Cybercriminals are using cleverly crafted SPAM messages to get you to click on a link that supposedly takes you to a Reuter’s video of bomb blasts in your area.
I say cleverly crafted because the email will change based on where your IP address is. For instance, I received one with a subject line of, “Are you and your friends okay?”.
When I clicked on the link (yes as part of my research), I saw a webpage that showed the Reuter’s logo with, “Powerful explosion burst in Chicago this morning”. There’s a graphic to see the video with text below that reads, “At least 12 people have been killed and more than 40 wounded in a bomb blast near market in Chicago. Authorities suggested that explosion was caused by “dirty” bomb. Police said the bomb was detonated from close by using electric cables.”
Scanning through our logs of SPAM for our clients using The Box, we’ve been able to see how the message refers to a different major nearby city depending on where the client receives their email.
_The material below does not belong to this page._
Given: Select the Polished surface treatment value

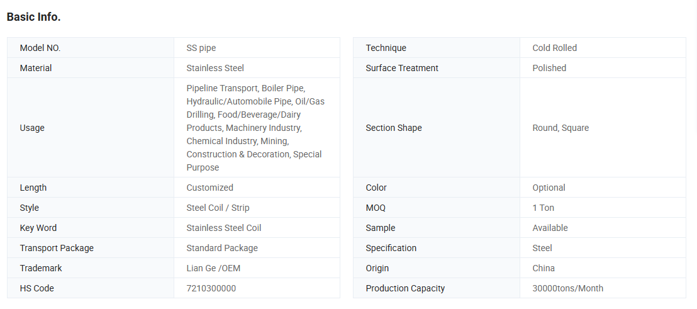Looking at the screenshot, I should click(549, 68).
The video will install some malware via a download. We’ve identified the trojan as a strain of Waled or Waledac depending on your AV.
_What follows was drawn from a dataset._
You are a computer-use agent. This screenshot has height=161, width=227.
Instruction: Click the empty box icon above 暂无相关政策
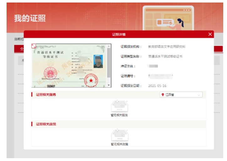click(x=119, y=135)
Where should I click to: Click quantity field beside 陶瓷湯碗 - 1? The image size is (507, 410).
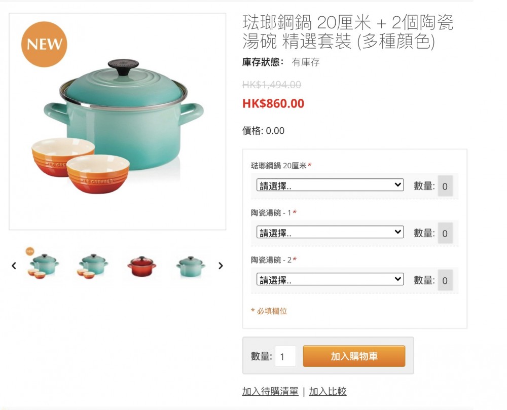click(x=445, y=233)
Other subject lines we’ve seen are: “Take Care!”, “At least 18 killed in your city” (which is interesting as all the emails we’ve seen state that 12 have been killed), “I hope you are not in the city now”, “Bomb blast near you” and a host of others.
We’ve reported before on how clever cybercriminals are to use hype and fear as examples of social engineering to get people to want to click on their links. When clicked, systems become infected.
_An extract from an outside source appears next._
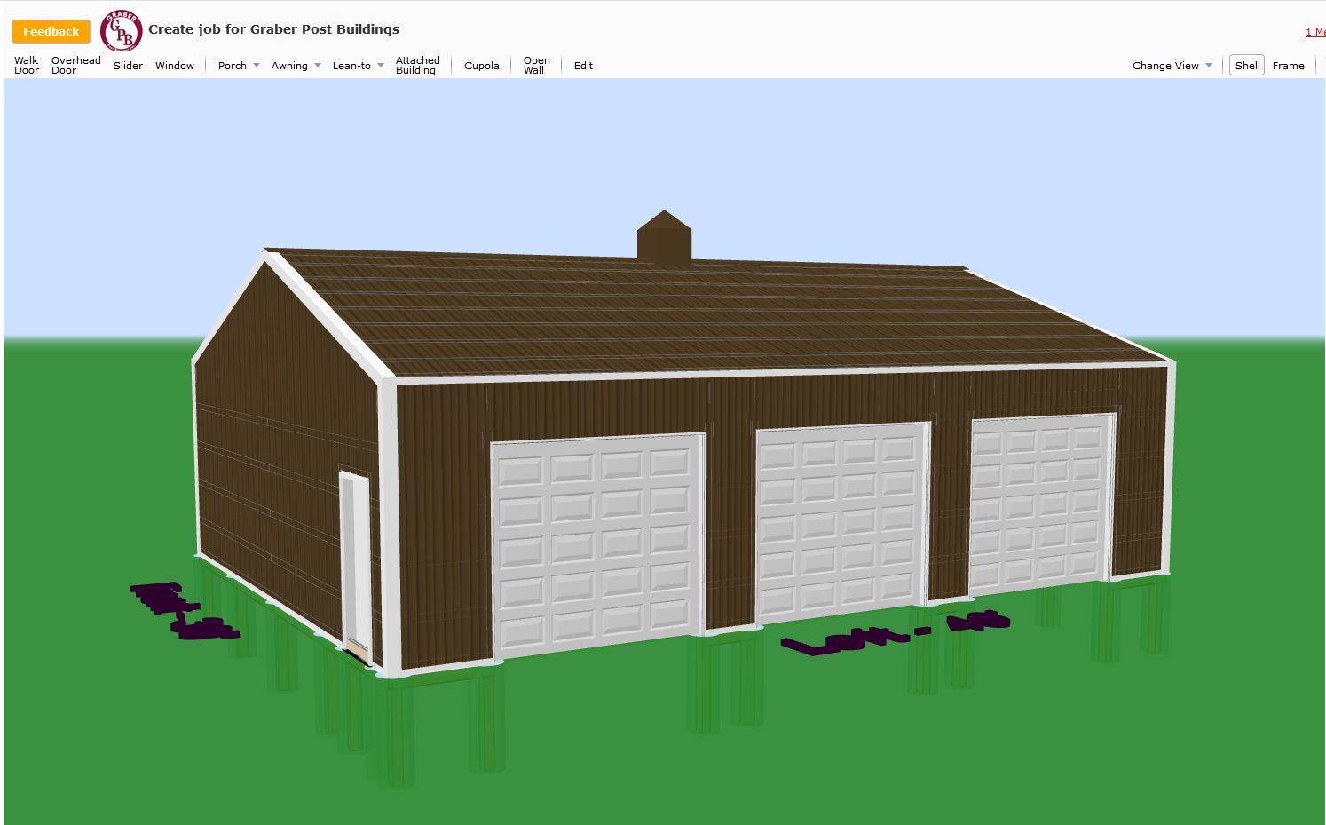Image resolution: width=1326 pixels, height=825 pixels.
Task: Open the Change View dropdown
Action: [x=1172, y=66]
Cyber threats such as these will continue as long as they’re successful at hooking at least a few million people. Hackers are making good money through their craft and will not stop. Using extreme fear and directing visitors to infectious websites will always be a tactic they pull out every once in awhile. This will die down and then in another few months they’ll use some other alarmist strategy and infect some more computers.
That’s what they do.